Dataset
[Start of Attachment]

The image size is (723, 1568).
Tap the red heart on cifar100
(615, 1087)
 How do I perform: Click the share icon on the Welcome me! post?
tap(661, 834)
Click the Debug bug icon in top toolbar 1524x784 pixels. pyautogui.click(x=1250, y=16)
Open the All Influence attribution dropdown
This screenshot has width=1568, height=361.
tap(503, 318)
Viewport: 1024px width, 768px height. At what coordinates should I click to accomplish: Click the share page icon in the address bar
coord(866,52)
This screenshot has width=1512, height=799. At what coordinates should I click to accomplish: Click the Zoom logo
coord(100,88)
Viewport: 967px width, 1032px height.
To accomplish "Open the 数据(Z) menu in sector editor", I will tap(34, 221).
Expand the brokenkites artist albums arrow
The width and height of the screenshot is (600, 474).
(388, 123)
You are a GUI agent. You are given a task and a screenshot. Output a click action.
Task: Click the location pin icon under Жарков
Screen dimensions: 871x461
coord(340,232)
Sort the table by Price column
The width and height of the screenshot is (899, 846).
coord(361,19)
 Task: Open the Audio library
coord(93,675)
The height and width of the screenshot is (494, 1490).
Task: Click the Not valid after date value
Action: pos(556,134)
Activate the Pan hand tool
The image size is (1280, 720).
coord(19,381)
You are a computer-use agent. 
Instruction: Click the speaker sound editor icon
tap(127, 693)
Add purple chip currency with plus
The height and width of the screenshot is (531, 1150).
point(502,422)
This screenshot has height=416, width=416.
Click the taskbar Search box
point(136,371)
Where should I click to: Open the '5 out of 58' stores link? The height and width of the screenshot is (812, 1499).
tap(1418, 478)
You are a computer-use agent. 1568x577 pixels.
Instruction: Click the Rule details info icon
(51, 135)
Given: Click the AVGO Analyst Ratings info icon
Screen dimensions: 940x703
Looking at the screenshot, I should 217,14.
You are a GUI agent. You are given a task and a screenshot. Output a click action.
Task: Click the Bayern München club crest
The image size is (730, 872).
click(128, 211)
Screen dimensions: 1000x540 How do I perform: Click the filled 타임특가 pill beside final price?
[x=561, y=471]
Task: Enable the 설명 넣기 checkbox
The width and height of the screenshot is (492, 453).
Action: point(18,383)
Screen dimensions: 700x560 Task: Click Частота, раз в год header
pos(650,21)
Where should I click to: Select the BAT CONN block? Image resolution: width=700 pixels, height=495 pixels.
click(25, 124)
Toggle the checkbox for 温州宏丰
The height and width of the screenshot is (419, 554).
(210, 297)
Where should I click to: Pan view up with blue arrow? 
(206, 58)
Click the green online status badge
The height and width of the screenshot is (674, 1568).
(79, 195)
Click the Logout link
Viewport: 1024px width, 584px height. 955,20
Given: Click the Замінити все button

[End of Attachment]

Exercise directions
Return the line that contains "Task: Enable the 설명 넣기 checkbox", along with every line after it in the data above, exactly and with nothing else.

Output
Task: Enable the 설명 넣기 checkbox
The width and height of the screenshot is (492, 453).
Action: point(18,383)
Screen dimensions: 700x560 Task: Click Частота, раз в год header
pos(650,21)
Where should I click to: Select the BAT CONN block? Image resolution: width=700 pixels, height=495 pixels.
click(25, 124)
Toggle the checkbox for 温州宏丰
The height and width of the screenshot is (419, 554).
(210, 297)
Where should I click to: Pan view up with blue arrow? 
(206, 58)
Click the green online status badge
The height and width of the screenshot is (674, 1568).
(79, 195)
Click the Logout link
Viewport: 1024px width, 584px height. 955,20
Given: Click the Замінити все button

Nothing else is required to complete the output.